Microsoft Tries to Patent a Crippled Baseline OS

by Nicholas Petreley

Microsoft is applying for a patent for an operating system that starts out crippled. You must pay to do things like take the throttle off network speed, disk access, install drivers, install software, and more. Trust me, I rarely even visit Groklaw, even if this is my second consecutive blog entry with a link to a Groklaw article. My readers posted the article, A Brave New Modular World, and I had to share it.

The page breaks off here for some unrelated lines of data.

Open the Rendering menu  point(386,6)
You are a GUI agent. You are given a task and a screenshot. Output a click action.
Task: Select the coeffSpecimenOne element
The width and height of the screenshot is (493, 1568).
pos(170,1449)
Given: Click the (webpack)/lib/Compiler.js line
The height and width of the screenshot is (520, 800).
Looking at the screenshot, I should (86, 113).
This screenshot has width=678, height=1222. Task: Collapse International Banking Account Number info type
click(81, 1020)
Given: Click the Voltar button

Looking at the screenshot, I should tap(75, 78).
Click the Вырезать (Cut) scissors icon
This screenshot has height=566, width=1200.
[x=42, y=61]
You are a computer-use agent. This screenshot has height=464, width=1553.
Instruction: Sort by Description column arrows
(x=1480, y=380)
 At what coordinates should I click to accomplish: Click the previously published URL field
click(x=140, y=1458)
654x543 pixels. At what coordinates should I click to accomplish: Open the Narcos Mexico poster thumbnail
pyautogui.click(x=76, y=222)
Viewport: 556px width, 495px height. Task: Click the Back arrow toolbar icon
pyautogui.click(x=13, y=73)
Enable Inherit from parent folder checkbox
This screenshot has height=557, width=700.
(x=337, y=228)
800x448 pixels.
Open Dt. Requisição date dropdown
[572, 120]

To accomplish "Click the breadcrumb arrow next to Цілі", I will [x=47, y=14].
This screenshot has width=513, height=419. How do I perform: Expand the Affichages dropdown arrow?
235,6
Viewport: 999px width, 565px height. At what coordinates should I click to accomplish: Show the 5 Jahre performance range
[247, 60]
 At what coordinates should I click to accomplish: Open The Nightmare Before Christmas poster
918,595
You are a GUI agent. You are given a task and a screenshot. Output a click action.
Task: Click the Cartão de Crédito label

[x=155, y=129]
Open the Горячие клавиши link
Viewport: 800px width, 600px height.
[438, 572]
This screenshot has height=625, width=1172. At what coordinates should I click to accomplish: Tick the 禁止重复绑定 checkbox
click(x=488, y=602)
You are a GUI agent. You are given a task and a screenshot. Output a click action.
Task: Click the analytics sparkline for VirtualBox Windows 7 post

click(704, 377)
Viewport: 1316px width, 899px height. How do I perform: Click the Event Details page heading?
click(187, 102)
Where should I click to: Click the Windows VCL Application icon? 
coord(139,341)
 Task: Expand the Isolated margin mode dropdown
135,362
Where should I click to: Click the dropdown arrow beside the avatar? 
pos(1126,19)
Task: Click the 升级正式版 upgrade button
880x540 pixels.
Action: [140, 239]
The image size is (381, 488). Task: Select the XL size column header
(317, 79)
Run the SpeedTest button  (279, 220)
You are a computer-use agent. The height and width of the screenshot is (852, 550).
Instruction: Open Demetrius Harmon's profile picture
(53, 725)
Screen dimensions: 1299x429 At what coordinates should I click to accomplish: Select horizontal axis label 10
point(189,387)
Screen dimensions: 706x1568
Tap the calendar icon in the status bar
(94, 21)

As the article states, the fact that Microsoft is attempting to patent a cripple technique isn't the real story. It is more likely Microsoft is applying for this patent in order to float the idea and see what kind of reaction it gets. Regardless, if Vista is any indicator, it seems very realistic that the next version of Windows will implement something like this. Vista already shifts into throttled cripple mode if it detects what it believes is pirated video. The idea behind this patent is that the next Windows could start in cripple mode, and the only way to get it to perform normally is to pay Microsoft to unlock "features" that most right-thinking people assume the operating system should provide by default.

The article paints a scenario where this could actually discourage people from switching to Linux from Windows. After all, Dr. Stupid opines, if you pay for a 3 year subscription to unlock the throttling and get access to updates, you'd want to get your money's worth and stick with Windows for 3 years.

Here's a question for you: Assuming Microsoft follows through with this plan or something like it, do you think this would really lock people in? Or would it drive people to Linux (or just about anything else besides Windows)?

(Disclaimer: is totally non-profit, and I have no association with Groklaw, so the links are not obfuscated plugs.)